## AIM OF THE TASK
In the entries below, copy only the lines from the one that contains "Click the blue" through the last line, exactly, and omit any pictures.

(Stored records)
------------------------------------------------
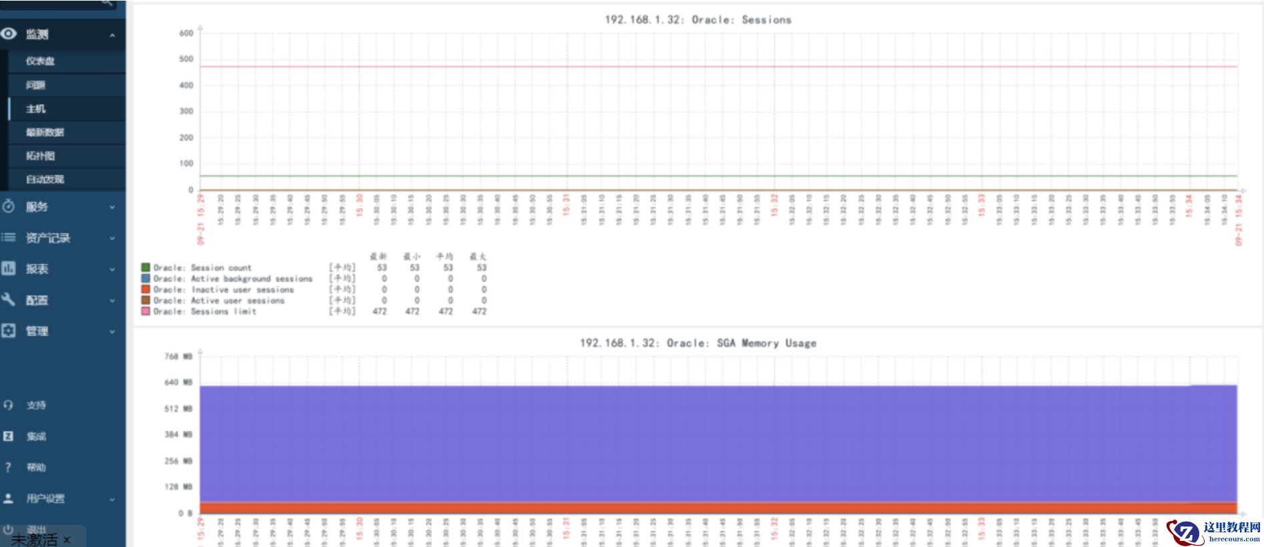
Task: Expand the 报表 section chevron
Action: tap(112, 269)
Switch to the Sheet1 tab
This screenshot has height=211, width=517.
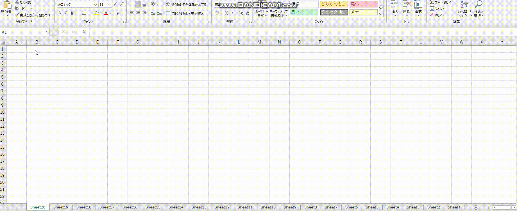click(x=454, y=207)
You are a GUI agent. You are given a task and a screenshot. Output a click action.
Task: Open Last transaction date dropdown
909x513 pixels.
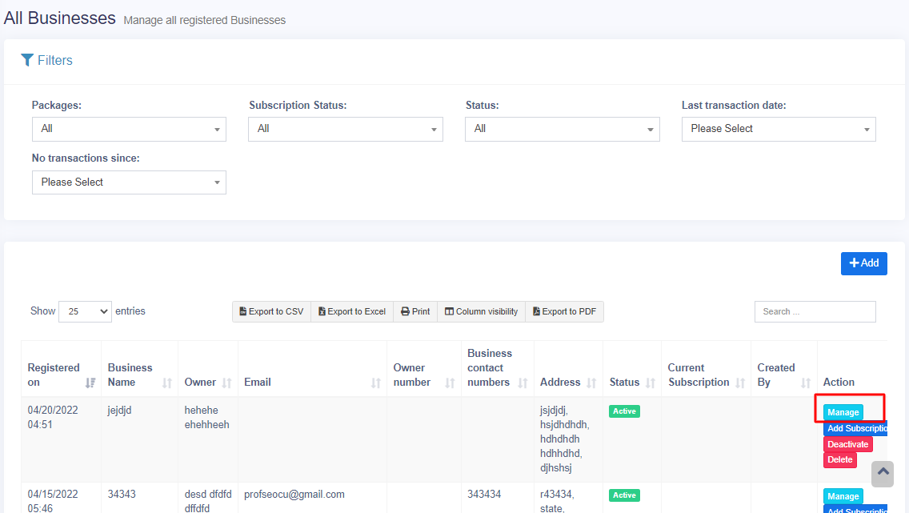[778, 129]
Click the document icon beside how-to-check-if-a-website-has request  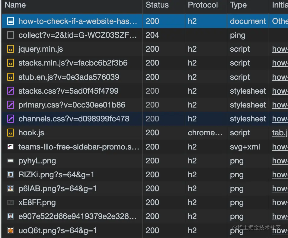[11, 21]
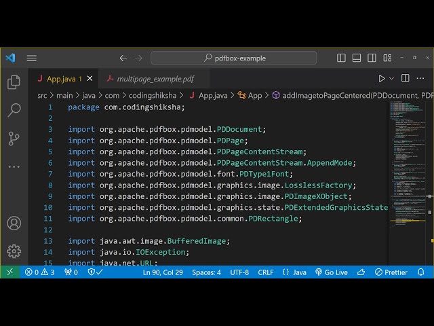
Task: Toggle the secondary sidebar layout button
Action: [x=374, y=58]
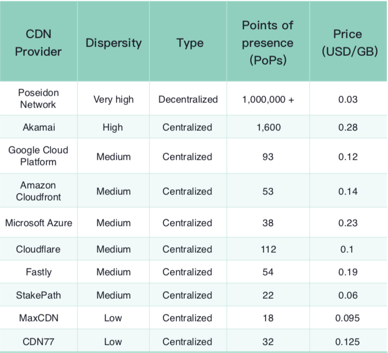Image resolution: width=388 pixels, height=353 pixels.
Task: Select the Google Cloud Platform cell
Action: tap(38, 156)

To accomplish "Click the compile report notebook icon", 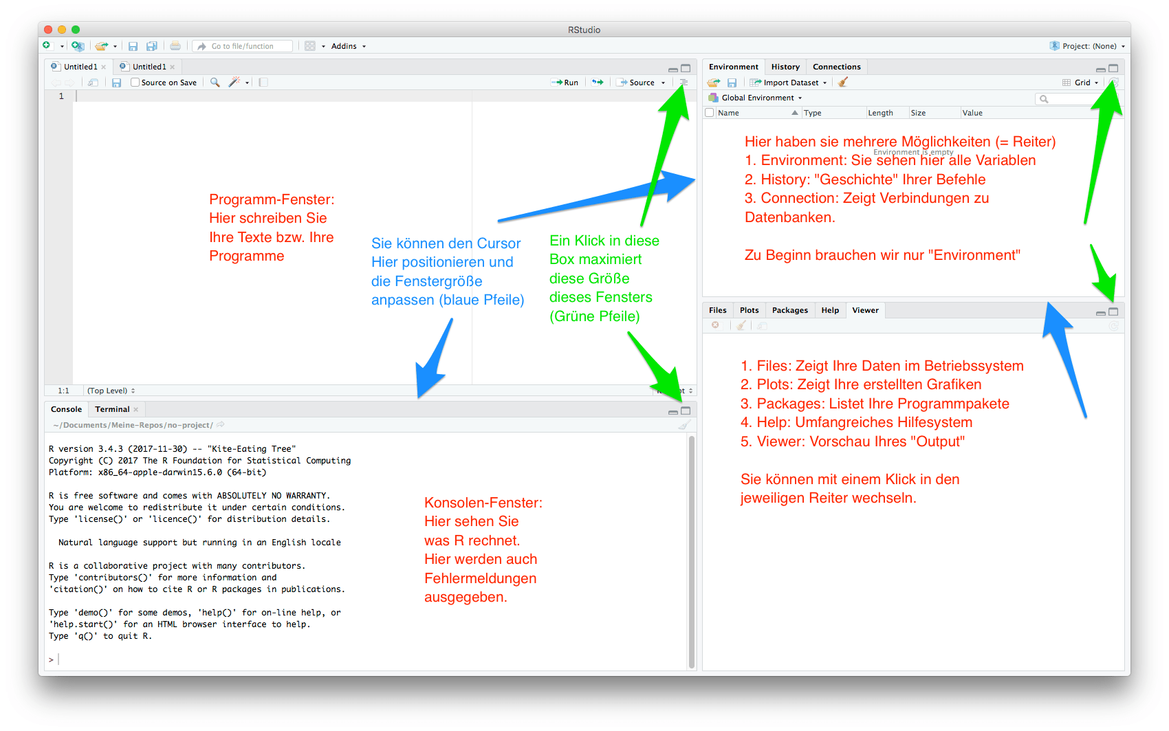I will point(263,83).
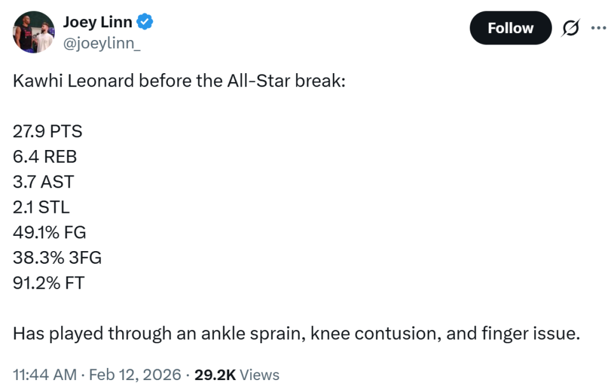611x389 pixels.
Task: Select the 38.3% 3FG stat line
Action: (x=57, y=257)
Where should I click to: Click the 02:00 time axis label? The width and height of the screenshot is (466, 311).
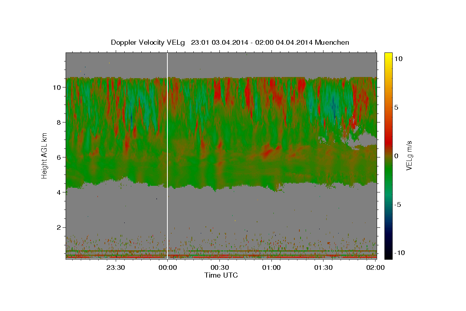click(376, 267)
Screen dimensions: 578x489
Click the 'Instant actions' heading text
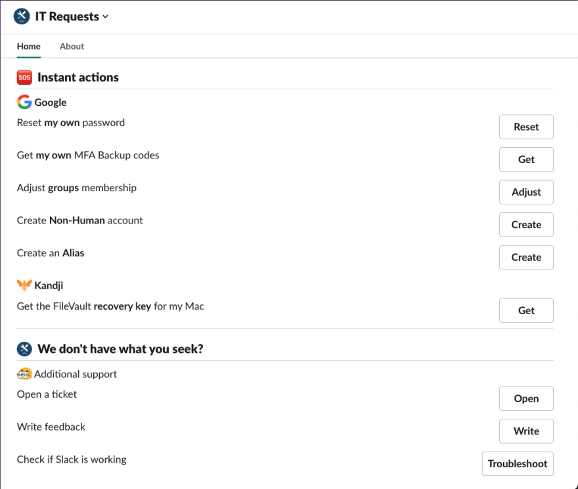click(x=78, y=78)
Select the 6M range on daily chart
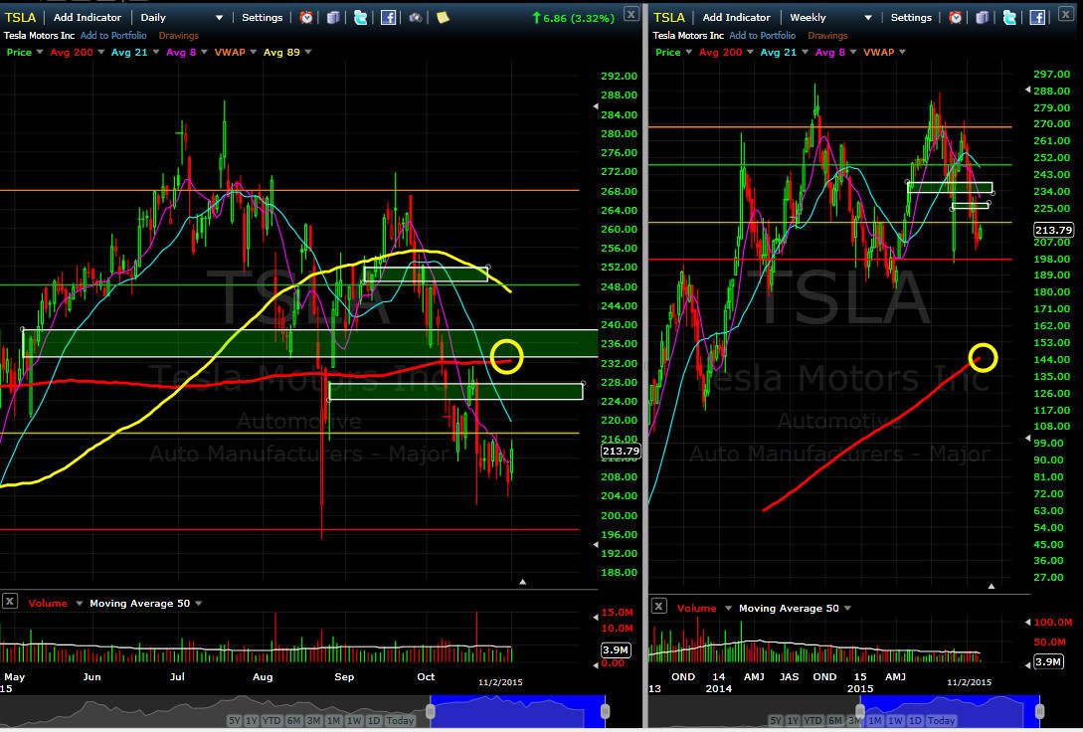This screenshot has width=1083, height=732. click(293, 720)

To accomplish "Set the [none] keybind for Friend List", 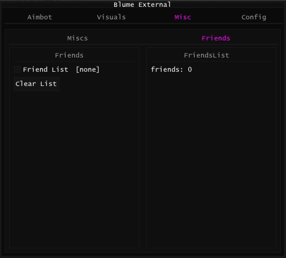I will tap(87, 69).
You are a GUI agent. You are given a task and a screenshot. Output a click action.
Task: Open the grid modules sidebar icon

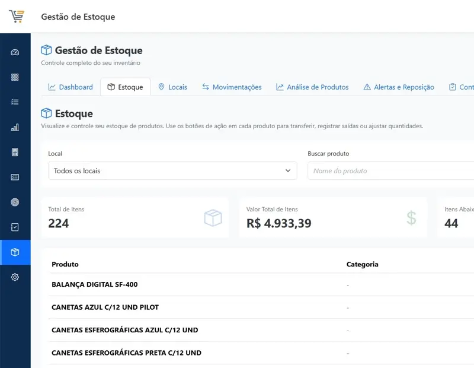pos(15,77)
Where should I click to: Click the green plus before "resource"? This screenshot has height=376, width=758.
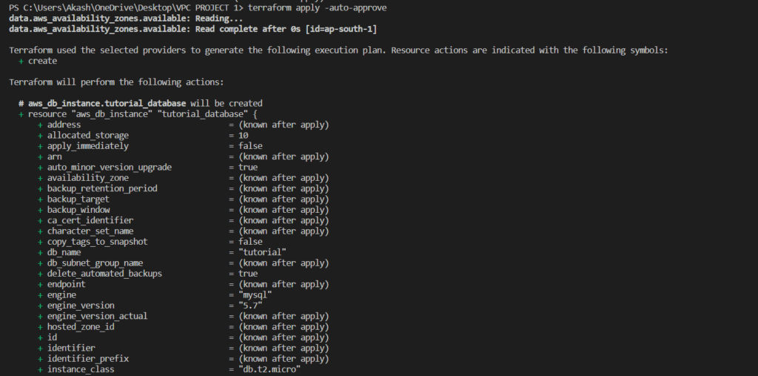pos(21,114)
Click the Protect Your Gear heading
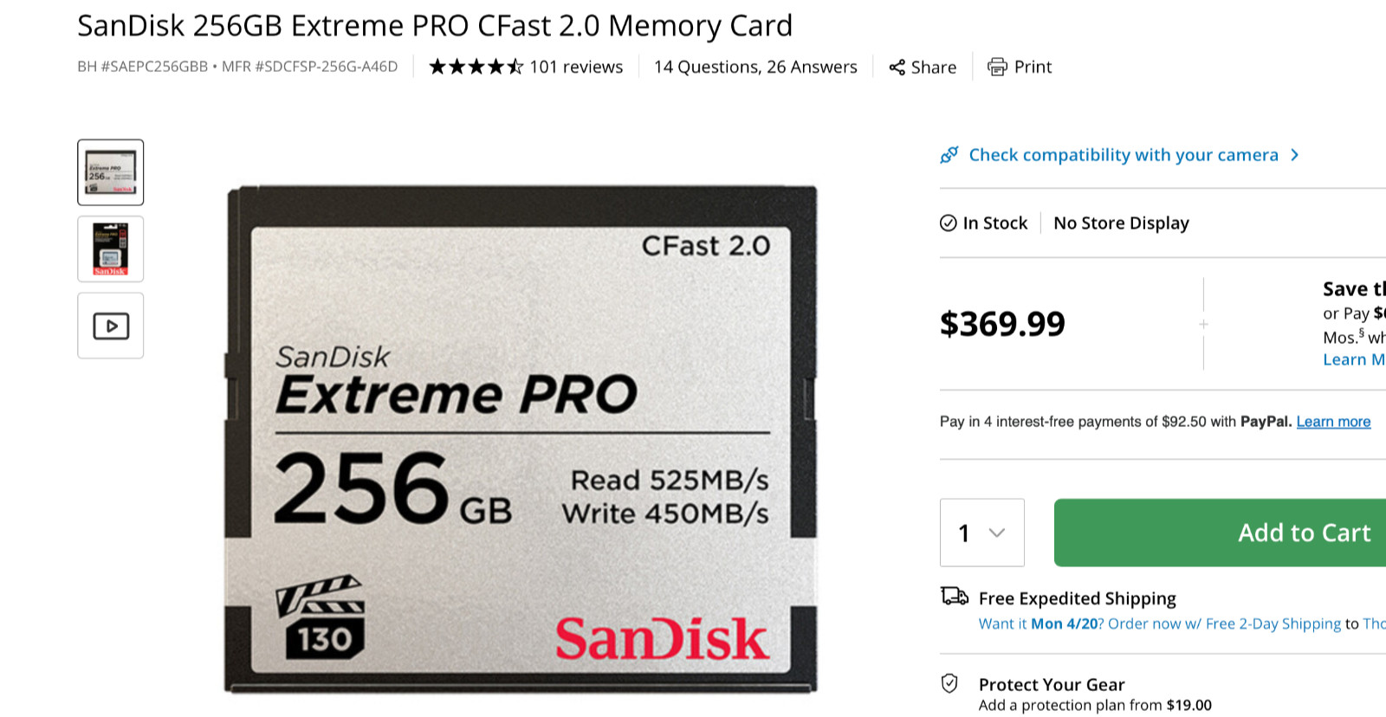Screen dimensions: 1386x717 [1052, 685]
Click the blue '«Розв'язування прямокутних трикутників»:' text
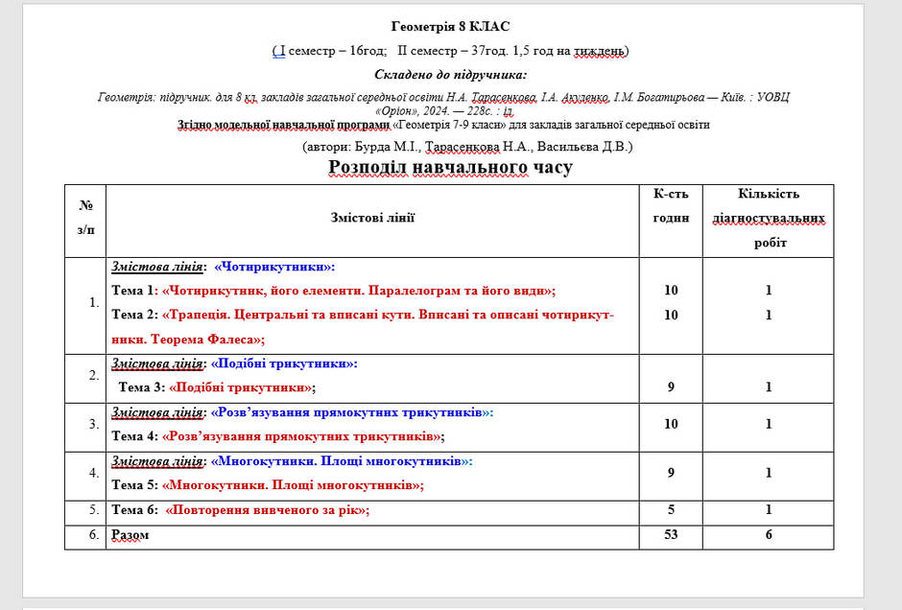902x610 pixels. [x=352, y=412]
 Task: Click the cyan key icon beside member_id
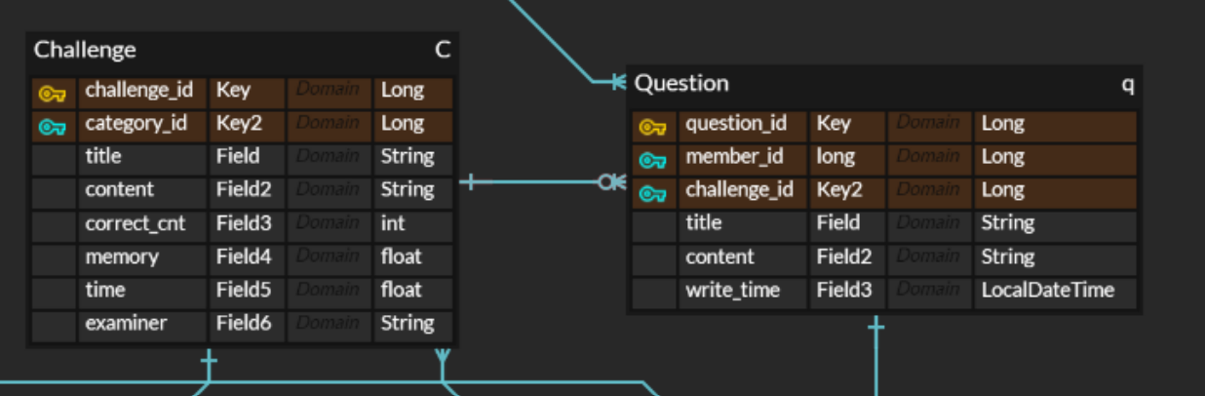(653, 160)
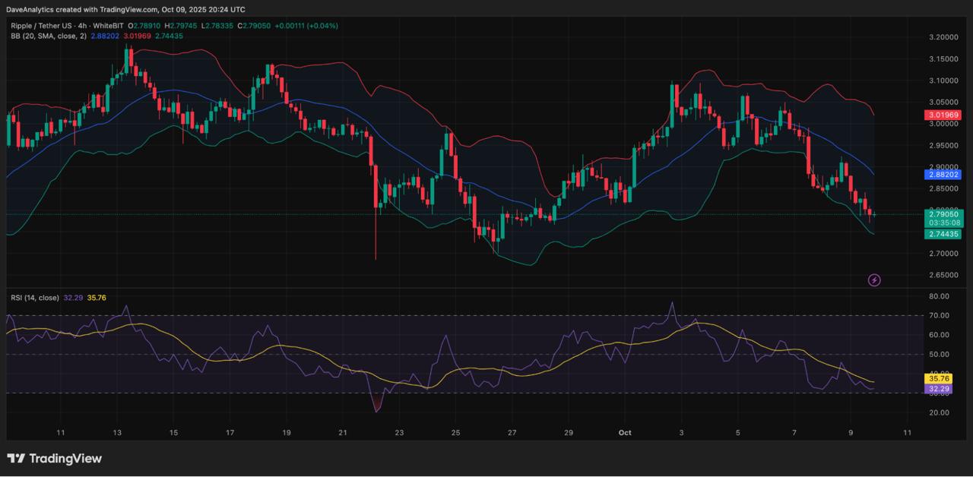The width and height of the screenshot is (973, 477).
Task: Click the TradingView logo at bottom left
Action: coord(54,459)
------------------------------------------------
## EXPECTED ANSWER
Click the blue '«Розв'язування прямокутних трикутників»:' text
902x610 pixels. [x=352, y=412]
 Task: Click the cyan key icon beside member_id
(653, 160)
The width and height of the screenshot is (973, 477).
Task: Click the TradingView logo at bottom left
Action: coord(54,459)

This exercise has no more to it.